The printing device receives the description of the page to be rendered and generates an intermediate representation of the page. The printing device then renders the intermediate representation of the page to pixels which are printed to print media, such as paper. In general, an intermediate representation of a page consumes less memory than the raster image representation. Also, in some prior art printing devices, the intermediate representation of the page may be rendered to pixels in real-time, being the rate at which the output device, be it a printer or a display, can reproduce output pixels. Real-time rendering is particularly important for video displays, where animation frame rates must be met to ensure fluidity of motion. Real-time rendering in a printing environment is important to ensure compliance with page throughput rates of the printer.

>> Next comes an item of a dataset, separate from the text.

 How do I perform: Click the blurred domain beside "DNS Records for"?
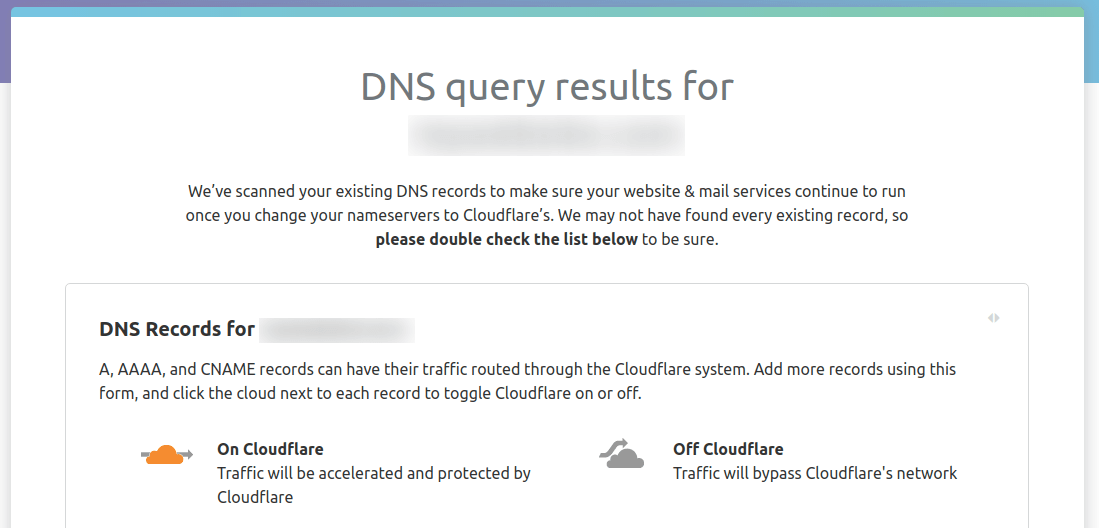[336, 330]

The intermediate page representation is generated by a controlling program which is executed by a controlling processor within the printer device. A pixel rendering apparatus is used to render the intermediate page representation to pixels. The rendered pixels are transferred to a printer engine, such as an electro-photographic engine, which prints the pixel onto the print media.
Next generation printing systems are expected to operate at a much higher page rate than current printing systems. This is in addition to an increase in device resolution, graphics complexity, and the number of print features supported.
In computing, there is a trend towards achieving higher performance through the use of multi-processor and multi-core architectures. These architectures allow a number of threads to execute in parallel, each on a corresponding processor, thereby reducing the overall time it takes to complete a task. However, in order to take advantage of such parallelism, the task must be broken down into largely independent sub-tasks that can be executed in parallel. This is difficult to achieve for many tasks, including many of the operations performed by a RIP.
The RIP process consumes a large proportion of time within a printing system. It is therefore desirable that the RIP process be accelerated through the use of multi-threading on a multi-core or multi-processor device. One method of performing the RIP process in parallel is by sub-dividing the output pixel space into regions, and performing the RIP process for each region in its own thread.
One method of doing this is to assign each page object to be rasterized to each of the regions that the page object overlaps or is present in. The regions can then be rasterized in parallel, with a separate thread processing each region. Each thread can only process those objects that overlap the region that is being rendered. However, because many objects may overlap many regions, many objects must be scan-converted multiple times, once for each region that the object overlaps. It is desirable that this duplication of processing be removed.
Another method of sub-dividing the output pixel space into regions, which removes this duplication of object scan-conversion, is to split each page object prior to scan-conversion, according to the object's intersections with region boundaries. A number of sub-objects are produced, each of which is present in (or overlaps) only a single region. Each sub-object therefore only needs to be scan-converted once. However, the splitting of high-level graphic objects (which normally consist of primitives such as lines and Bezier splines) is complex, and can result in mathematical errors which affect the quality of the rasterized output.
It is desirable that one or more these problems with the prior art be resolved, or at least ameliorated, while still allowing the intermediate representation of each region of the page to be generated in parallel.